Wo soll es für Sie hingehen? ist die zentrale Frage für weibliche Veränderung. Volle Kraft voraus! heißt der Change-Workshop in Hamburg und ist besonders für Frauen, die sich zwischen den Kulturen bewegen. Also für Frauen mit internationalen Aufgaben und Frauen, die kulturelle Brücken bauen.

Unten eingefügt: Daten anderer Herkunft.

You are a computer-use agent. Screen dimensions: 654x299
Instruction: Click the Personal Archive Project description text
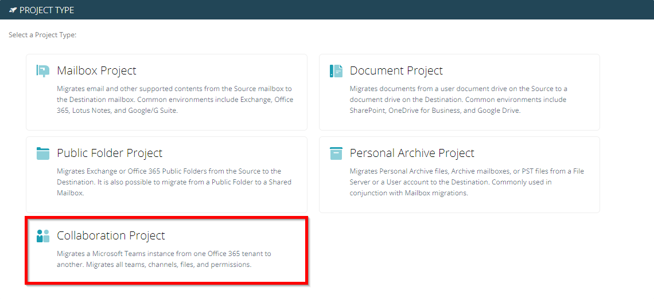[466, 182]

Im Anschluss begleitet Petra Sorge dos Santos Ihre Umsetzung auch mit Coaching.


„Unternehmer kommt von unternehmen …

9. Juli 2011

Lucas Meyer - Verabschiedung als brasilianischer Honorarkonsul

TV-Tipp: Ehemaliger Honorarkonsul @ Hamburgisch by Culture

… und nicht von unterlassen“, so das Motto von Lucas Meyer, der nicht nur geborener Unternehmer, sondern auch geborener Hamburger ist.

Groß geworden ist er mit einem Emulgator, den sein Vater in den 50ern industriefähig gemacht hatte, das Hamburger Lecithin. Er selbst hat die Lucas-Meyer-Gruppe dann zum Weltmarktführer ausgebaut. Denn Internationalität war Lucas Meyer schon in die Wiege gelegt, nach einer Kindheit in Brasilien waren England, USA und die Schweiz weitere Stationen seiner Laufbahn.
Bekannt geworden ist der zurückhaltende Hamburger in den sieben Jahren seines Engagements als Honorarkonsul für Brasilien und die brasilianische Gemeinde Hamburgs. Nach dem Firmenverkauf sorgt Lucas Meyer nun dafür, dass es bei anderen Firmen geschmeidig läuft. Finanzierungen und internationaler Markteintritt sind Kernkompetenzen seiner Unternehmen, u.a. Business with Brasil .

Lucas Meyer mit Petra Sorge dos Santos

Mit Petra Sorge dos Santos spricht er über die Kunst des Loslassens und darüber, was die Wandsbeker Bezirksamtsleiterin kolumbianischer Herkunft zur typischen Hamburgerin macht, warum er Hamburg für ein bisschen provinziell hält und wie die Hansestadt den Standort als Global Player erhalten und ausbauen könnte.